Kritische Worte über Franz Beckenbauer? Geht gar nicht, pietätlos! Dabei braucht es ein aufrichtiges Interesse an seiner Vergangenheit.

Für den Kaiser bitte nur Lobpreisungen, Seufzer und Blumen Foto: Tobias Hase/dpa

W enn Fuß­ball­spie­le­r*in­nen sterben, verschwinden alle Farbaufnahmen, die von ihnen existierten, und übrig bleiben nur noch Schwarzweißfotografien. In den zugehörigen Artikeln wird nicht gespart an salbungsvollen Worten; es ist wichtig, dass die Au­to­r*in­nen am Ende des Textes von sich selbst gerührt sind, ähnlich gerührt wie hoffentlich die Leser*innen, und in dieser Gemeinschaft der Gerührten finden sich Trost und Zusammengehörigkeitsgefühl.

**Erfasste Einträge**
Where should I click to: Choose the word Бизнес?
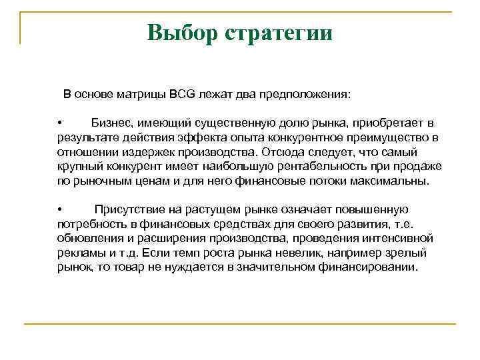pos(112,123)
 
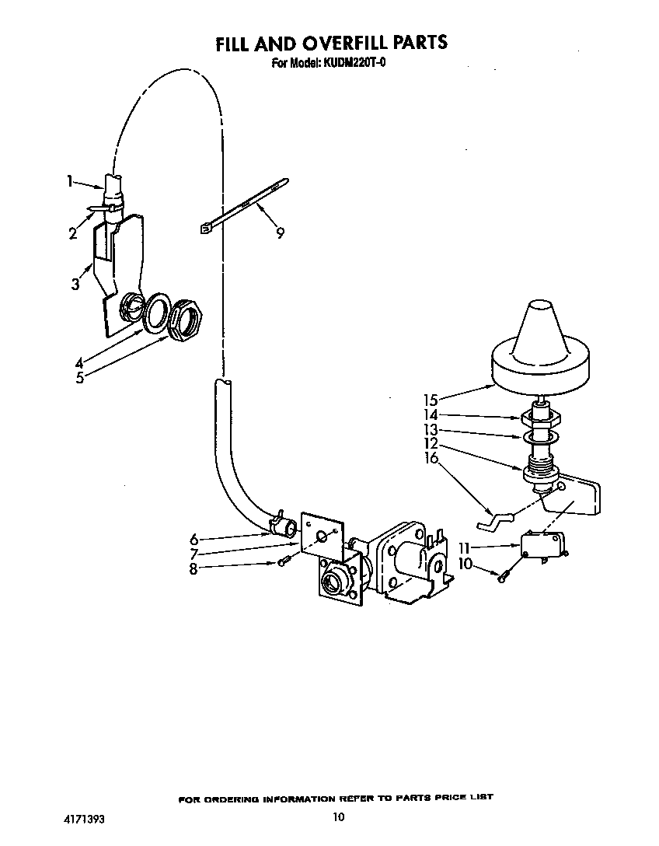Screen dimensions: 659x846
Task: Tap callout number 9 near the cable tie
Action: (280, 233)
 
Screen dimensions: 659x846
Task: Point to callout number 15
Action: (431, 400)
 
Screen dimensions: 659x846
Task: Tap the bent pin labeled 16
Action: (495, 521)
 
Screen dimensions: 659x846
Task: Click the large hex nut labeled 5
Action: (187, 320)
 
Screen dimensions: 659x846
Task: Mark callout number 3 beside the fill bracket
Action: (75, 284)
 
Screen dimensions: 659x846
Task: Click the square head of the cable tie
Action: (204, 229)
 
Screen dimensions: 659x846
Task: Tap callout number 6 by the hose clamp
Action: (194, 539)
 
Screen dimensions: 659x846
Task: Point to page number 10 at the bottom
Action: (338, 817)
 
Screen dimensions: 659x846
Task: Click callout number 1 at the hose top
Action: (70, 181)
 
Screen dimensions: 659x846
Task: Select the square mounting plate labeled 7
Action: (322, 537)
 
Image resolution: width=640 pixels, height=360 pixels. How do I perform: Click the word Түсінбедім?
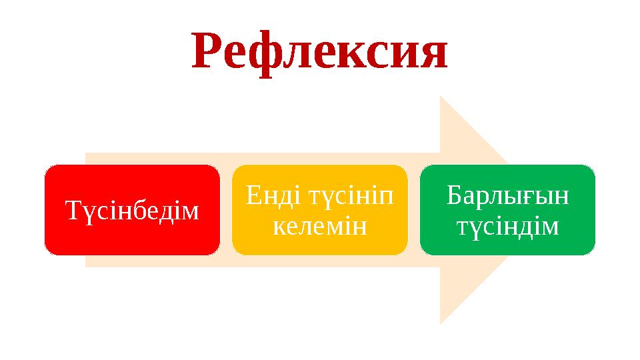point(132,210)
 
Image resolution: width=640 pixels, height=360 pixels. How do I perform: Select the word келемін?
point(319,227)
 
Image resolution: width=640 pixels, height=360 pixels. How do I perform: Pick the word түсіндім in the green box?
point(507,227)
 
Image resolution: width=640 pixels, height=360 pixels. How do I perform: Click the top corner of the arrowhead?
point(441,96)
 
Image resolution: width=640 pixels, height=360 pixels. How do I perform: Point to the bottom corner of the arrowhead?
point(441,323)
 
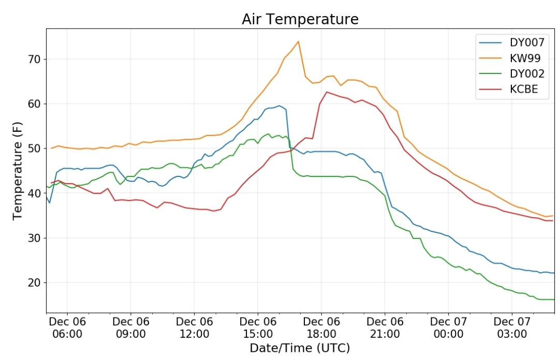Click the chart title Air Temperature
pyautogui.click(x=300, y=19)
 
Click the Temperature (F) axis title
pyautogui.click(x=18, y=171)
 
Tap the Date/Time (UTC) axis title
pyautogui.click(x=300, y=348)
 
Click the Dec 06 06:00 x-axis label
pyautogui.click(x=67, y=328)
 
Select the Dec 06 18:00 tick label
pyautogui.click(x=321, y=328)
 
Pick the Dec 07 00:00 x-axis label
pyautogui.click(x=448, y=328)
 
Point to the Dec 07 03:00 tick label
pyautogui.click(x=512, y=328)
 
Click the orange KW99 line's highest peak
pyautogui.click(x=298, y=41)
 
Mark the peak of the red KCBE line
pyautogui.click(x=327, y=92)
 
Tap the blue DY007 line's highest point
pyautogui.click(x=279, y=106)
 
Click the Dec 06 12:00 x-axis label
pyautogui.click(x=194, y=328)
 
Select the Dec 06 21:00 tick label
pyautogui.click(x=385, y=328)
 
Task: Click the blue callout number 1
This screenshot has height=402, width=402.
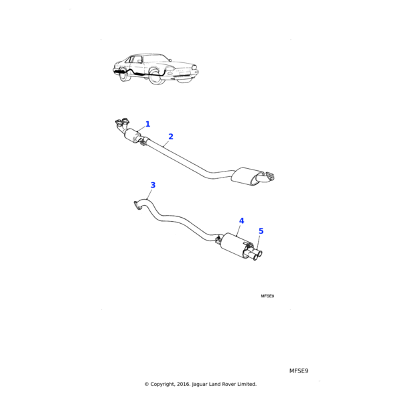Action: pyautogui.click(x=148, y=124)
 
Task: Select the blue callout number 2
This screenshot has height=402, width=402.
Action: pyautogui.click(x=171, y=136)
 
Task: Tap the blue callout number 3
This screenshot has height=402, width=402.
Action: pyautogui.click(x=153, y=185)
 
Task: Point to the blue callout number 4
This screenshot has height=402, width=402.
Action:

**Ziele**
a) Schreiben Sie den Textauszug von „W enn Fuß­ball­spie­le­r*in­nen“ bis „Trost und Zusammengehörigkeitsgefühl.“ neu und setzen Sie dabei „Farbfotos“ an die Stelle von „Farbaufnahmen“.
b) Erklären Sie bitte in einem bis drei Sätzen, warum es laut Textauszug wichtig ist, dass die Autor*innen am Ende ihrer Nachrufe auf Fußballspieler*innen von sich selbst gerührt sind.
Die Datensätze stammen aus einer anderen Quelle.

**Die Lösungen**
a)
W enn Fuß­ball­spie­le­r*in­nen sterben, verschwinden alle Farbfotos, die von ihnen existierten, und übrig bleiben nur noch Schwarzweißfotografien. In den zugehörigen Artikeln wird nicht gespart an salbungsvollen Worten; es ist wichtig, dass die Au­to­r*in­nen am Ende des Textes von sich selbst gerührt sind, ähnlich gerührt wie hoffentlich die Leser*innen, und in dieser Gemeinschaft der Gerührten finden sich Trost und Zusammengehörigkeitsgefühl.

b) Die Autor*innen sollen ähnlich gerührt sein wie hoffentlich auch die Leser*innen. In dieser Gemeinschaft der Gerührten finden sich Trost und Zusammengehörigkeitsgefühl.